** Start DATASET RECORDS **

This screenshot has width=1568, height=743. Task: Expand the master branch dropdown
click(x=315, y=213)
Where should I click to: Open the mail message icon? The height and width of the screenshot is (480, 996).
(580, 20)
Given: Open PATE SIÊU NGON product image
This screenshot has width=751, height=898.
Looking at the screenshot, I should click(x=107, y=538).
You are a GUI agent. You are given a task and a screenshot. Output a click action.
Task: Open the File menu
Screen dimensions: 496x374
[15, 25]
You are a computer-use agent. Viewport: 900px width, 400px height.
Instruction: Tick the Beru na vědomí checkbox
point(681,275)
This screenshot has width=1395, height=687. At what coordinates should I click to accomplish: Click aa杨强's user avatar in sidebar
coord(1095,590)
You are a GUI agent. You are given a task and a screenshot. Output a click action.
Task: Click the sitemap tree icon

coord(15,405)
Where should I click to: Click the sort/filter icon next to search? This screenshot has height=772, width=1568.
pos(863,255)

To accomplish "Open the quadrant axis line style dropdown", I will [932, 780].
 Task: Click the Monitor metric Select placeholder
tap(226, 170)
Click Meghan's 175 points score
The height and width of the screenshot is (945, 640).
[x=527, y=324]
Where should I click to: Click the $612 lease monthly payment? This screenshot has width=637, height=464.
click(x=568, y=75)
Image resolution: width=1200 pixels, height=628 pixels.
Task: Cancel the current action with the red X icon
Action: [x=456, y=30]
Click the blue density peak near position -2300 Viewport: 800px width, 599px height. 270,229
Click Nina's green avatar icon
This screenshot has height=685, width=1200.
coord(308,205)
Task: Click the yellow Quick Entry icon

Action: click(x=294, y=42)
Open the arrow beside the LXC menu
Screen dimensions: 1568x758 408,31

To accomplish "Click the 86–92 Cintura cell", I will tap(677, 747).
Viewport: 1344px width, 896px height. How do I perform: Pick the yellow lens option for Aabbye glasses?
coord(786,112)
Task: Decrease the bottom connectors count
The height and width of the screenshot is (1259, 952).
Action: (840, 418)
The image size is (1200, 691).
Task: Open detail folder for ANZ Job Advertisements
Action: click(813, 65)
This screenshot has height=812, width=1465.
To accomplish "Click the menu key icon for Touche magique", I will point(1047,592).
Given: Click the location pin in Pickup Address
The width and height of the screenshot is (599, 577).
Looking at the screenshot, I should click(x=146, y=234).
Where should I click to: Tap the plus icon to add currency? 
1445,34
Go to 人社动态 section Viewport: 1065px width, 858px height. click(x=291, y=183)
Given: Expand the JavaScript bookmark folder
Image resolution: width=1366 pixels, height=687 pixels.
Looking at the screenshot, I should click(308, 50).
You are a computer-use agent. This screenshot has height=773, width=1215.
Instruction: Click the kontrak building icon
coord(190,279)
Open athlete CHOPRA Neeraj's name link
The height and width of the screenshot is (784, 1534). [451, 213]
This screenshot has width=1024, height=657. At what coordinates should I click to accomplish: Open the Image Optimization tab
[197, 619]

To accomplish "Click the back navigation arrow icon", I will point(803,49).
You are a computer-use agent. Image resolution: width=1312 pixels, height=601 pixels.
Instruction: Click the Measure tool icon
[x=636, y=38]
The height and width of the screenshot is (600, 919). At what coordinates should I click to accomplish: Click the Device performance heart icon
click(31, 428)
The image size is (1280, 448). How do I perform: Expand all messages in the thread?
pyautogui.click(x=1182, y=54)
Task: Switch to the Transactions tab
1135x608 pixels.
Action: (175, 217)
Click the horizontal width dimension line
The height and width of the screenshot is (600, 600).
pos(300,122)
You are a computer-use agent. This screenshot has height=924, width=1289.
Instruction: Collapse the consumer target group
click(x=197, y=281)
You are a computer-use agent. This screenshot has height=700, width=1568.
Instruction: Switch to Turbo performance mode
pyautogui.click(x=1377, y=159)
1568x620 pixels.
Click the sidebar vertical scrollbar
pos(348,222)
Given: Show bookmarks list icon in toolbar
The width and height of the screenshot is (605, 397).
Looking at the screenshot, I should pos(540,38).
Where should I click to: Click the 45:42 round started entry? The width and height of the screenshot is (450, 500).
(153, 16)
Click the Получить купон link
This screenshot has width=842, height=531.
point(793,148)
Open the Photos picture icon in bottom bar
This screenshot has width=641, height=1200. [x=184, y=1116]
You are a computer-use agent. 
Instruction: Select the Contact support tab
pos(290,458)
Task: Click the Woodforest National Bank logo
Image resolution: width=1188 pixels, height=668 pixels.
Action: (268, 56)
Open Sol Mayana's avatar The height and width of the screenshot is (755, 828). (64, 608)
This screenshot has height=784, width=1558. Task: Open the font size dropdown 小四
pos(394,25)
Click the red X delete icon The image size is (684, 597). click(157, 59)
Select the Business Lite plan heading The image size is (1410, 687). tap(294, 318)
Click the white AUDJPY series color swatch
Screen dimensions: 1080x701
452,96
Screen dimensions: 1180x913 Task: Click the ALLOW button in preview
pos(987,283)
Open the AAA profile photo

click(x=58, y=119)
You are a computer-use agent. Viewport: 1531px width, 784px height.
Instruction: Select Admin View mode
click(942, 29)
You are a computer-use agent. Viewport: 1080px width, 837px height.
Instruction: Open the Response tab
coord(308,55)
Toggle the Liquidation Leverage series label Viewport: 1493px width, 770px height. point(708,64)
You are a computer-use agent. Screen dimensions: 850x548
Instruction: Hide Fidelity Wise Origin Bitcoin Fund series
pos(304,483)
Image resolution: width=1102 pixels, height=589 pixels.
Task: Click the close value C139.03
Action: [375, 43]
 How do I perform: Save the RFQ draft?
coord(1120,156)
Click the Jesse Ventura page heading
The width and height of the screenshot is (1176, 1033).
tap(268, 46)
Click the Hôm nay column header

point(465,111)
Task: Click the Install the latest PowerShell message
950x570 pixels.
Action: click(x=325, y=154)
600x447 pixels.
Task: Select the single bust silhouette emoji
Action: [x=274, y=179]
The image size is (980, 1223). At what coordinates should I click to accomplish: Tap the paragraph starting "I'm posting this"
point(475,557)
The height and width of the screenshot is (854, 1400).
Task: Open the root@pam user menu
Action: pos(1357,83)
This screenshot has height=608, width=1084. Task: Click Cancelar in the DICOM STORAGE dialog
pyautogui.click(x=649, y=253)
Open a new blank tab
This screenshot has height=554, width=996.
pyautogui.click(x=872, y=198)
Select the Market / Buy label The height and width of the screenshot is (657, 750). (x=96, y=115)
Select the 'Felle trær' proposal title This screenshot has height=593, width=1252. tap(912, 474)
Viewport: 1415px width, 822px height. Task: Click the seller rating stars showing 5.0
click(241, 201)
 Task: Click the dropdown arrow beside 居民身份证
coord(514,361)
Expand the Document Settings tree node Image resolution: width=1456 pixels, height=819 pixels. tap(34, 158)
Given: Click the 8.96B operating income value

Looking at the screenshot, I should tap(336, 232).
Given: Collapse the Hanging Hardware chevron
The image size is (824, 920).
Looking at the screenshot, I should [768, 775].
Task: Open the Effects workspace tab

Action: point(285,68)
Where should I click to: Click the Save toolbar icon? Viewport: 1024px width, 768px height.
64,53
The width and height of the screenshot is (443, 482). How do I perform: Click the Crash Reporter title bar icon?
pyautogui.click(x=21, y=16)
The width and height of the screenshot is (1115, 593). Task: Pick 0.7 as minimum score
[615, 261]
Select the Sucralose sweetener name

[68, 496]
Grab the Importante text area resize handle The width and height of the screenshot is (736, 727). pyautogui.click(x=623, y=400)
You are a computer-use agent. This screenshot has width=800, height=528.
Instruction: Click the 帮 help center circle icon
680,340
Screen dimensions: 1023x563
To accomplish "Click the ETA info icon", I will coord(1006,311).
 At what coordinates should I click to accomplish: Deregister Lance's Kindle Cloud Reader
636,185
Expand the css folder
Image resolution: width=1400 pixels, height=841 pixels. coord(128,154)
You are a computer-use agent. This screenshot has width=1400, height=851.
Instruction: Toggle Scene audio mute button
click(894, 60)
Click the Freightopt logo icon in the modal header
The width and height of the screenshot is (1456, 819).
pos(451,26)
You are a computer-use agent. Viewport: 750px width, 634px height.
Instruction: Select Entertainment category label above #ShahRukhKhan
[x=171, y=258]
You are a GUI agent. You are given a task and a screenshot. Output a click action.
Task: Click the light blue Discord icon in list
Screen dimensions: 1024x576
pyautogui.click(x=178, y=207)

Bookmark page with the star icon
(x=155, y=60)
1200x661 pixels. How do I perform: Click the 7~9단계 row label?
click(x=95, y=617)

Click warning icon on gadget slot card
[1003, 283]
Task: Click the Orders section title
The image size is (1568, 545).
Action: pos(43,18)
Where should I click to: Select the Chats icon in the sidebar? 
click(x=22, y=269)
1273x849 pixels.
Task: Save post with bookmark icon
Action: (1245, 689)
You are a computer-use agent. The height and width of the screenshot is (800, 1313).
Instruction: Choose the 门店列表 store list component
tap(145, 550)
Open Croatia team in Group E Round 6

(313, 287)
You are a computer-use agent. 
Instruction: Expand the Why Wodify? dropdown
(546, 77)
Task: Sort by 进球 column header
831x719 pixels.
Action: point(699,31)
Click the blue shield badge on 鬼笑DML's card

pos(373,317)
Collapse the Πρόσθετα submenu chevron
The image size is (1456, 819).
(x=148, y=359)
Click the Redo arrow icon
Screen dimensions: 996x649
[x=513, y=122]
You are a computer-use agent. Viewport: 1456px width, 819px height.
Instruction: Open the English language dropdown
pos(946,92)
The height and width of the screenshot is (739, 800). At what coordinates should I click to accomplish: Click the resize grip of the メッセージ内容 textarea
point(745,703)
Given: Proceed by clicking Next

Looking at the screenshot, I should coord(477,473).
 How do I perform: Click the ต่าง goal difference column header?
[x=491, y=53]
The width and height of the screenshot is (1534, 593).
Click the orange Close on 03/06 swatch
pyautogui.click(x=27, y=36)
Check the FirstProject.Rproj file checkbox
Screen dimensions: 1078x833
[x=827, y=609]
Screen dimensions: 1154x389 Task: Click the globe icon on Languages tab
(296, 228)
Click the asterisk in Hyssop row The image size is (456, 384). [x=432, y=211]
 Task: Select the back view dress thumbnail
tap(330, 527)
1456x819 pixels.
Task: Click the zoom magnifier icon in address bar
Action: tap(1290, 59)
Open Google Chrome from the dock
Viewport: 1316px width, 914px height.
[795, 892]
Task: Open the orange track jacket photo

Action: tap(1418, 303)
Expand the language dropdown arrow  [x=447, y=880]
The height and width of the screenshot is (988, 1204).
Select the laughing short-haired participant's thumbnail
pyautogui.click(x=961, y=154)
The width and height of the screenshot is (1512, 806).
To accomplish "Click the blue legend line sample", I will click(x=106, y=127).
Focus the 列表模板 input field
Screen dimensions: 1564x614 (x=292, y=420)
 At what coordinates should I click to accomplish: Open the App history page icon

** End DATASET RECORDS **

Lay out the lines of the listing as a JSON list of strings, one string per line and no blank lines, starting at the line that contains "Click the horizontal width dimension line" and ending at the line that contains "Action: (268, 56)".

*ANSWER TO THE EXERCISE*:
[
  "Click the horizontal width dimension line",
  "The height and width of the screenshot is (600, 600).",
  "pos(300,122)",
  "You are a computer-use agent. This screenshot has height=924, width=1289.",
  "Instruction: Collapse the consumer target group",
  "click(x=197, y=281)",
  "You are a computer-use agent. This screenshot has height=700, width=1568.",
  "Instruction: Switch to Turbo performance mode",
  "pyautogui.click(x=1377, y=159)",
  "1568x620 pixels.",
  "Click the sidebar vertical scrollbar",
  "pos(348,222)",
  "Given: Show bookmarks list icon in toolbar",
  "The width and height of the screenshot is (605, 397).",
  "Looking at the screenshot, I should pos(540,38).",
  "Where should I click to: Click the 45:42 round started entry? The width and height of the screenshot is (450, 500).",
  "(153, 16)",
  "Click the Получить купон link",
  "This screenshot has width=842, height=531.",
  "point(793,148)",
  "Open the Photos picture icon in bottom bar",
  "This screenshot has width=641, height=1200. [x=184, y=1116]",
  "You are a computer-use agent. ",
  "Instruction: Select the Contact support tab",
  "pos(290,458)",
  "Task: Click the Woodforest National Bank logo",
  "Image resolution: width=1188 pixels, height=668 pixels.",
  "Action: (268, 56)"
]